Esses são comportamentos que impactam diretamente no desenvolvimento da criança, principalmente na construção dos limites e sentimento de estima (de ser amado). Toda a criança precisa aprender a conhecer os seus limites em relação ao outro e a si próprio, elas pedem por isso, elas testam os próprios limites e não o adulto. Esse comportamento não é por birra ou para incomodar, isso não é sobre você papai ou mamãe, é sobre ela estar conhecendo os seus próprios limites. Se nós como adultos não sabemos lidar com isso, vamos xingar, por de castigo ou até mesmo entregar o que a criança quer para nos livrarmos da situação.

O mesmo acontece com a autonomia e a validação, quando, por exemplo, a criança demora para tomar banho sozinha, faz muita sujeira para comer sozinha, não consegue amarrar o cadarço ou quer ajudar a secar a louça e acaba quebrando alguma coisa ou derramando algo no chão. São ações que facilmente tiram a paciência do adulto, gerando comportamentos atrapalhados como você dizer: deixa que eu faço isso sozinha, você não consegue fazer sozinho, você não presta a atenção nas coisas que faz, você demora demais. Parece nada demais, né? Mas é a assim que vamos tirando a autonomia da criança e ensinando que ela não é capaz de fazer as coisas sozinha.

Você diria essas coisas para um adulto na mesma situação?

E notem que, novamente, estamos falando das emoções que nós adultos sentimos na interação com a criança. Você não tem essa atitude por que não ama seu filho ou por que é uma péssima mãe, muito pelo contrário, você está tentando fazer o seu melhor, mas, assim como muitos adultos, tem dificuldades com as próprias emoções, limites e sentimentos.

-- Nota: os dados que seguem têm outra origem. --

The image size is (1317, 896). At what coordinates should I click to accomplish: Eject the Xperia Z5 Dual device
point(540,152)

Como podemos identificar e mudar essas atitudes?

Ficar atento ao que você está sentindo quando interage com o comportamento da criança. Por exemplo: eu estou com raiva, estou irritada, estou me sentindo impaciente? Eu já estava assim antes? O que eu preciso para lidar com isso agora?

Prestar atenção em você é muito importante, os seus limites, a sua necessidade. Se você não se reconhecer, ficará mais suscetível a agir de forma atrapalhada com o seu filho, gritando, criticando, fazendo por ele, não conseguindo ajudá-lo a lidar com suas emoções e, depois, você irá se cobrar por isso, vai se julgar uma péssima mãe, etc.

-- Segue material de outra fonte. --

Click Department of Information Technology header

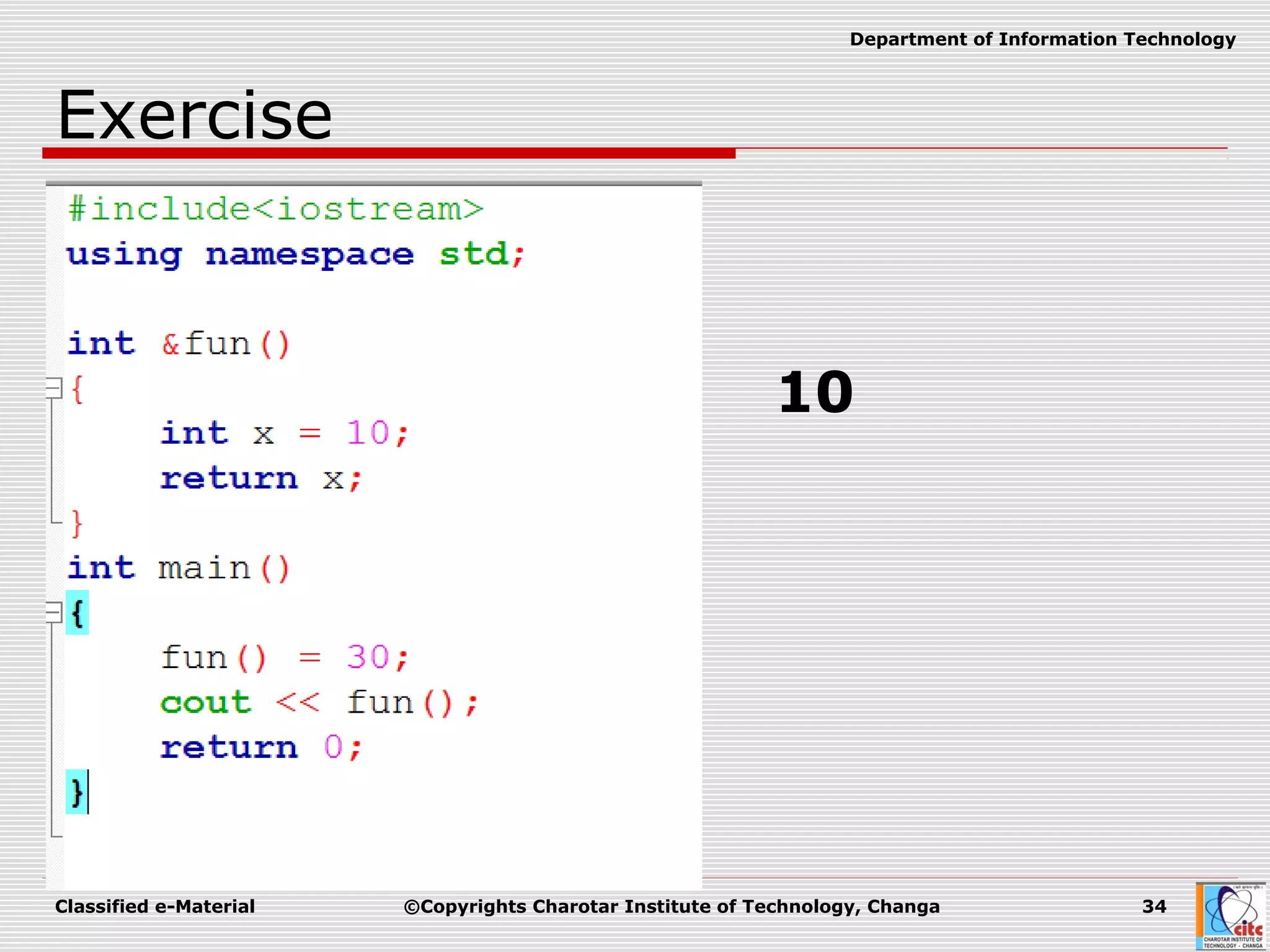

Percebe como é um ciclo? Só conhecendo você mesmo, você vai conseguir ajudar seu pequeno a se desenvolver. Invista no desenvolvimento do seu repertório emocional, no seu autoconhecimento.

Qual a sua dica final?

Aceitação. Aceite e reconheça que você erra, que você esta cansada, sobrecarregada, triste, com raiva. Seu filho não precisa de uma mãe ou um pai perfeito, ele precisa de afeto, carinho, atenção, humanidade.

Observe seu filho, conheça seu temperamento e a fase de desenvolvimento que a criança se encontra. As fases estimam o amadurecimento emocional, motor e cognitivo da criança, ou seja, nos dão mais ou menos o nível de estímulos e desafios que podemos lançar à criança. Respeitar esse limite de desenvolvimento é respeitar a criança, é ajudá-la a desenvolver sua autonomia, limites e autoestima (senso de capacidade da criança) de forma saudável.

Buscar orientação profissional também pode ajudar você. Saiba que tem profissionais que atuam com orientação de pais, ou seja, te ajudam a ajudar seu filho através de pequenas mudanças de atitudes e o resultado é você conseguindo construir uma relação saudável com base numa educação afetuosa e estimulante.

Dica de conteúdos sobre o assunto!

Consuma conteúdos sobre esse assunto, eles podem te ajudar a refletir, mas lembre-se que não existe receita, o que funciona para uma criança nem sempre funciona para outra. Dois livros muito legais e que falam sobre essas questões são: Eduque com carinho, da Lidia Weber, e Educação não violenta, da Elisama Santos.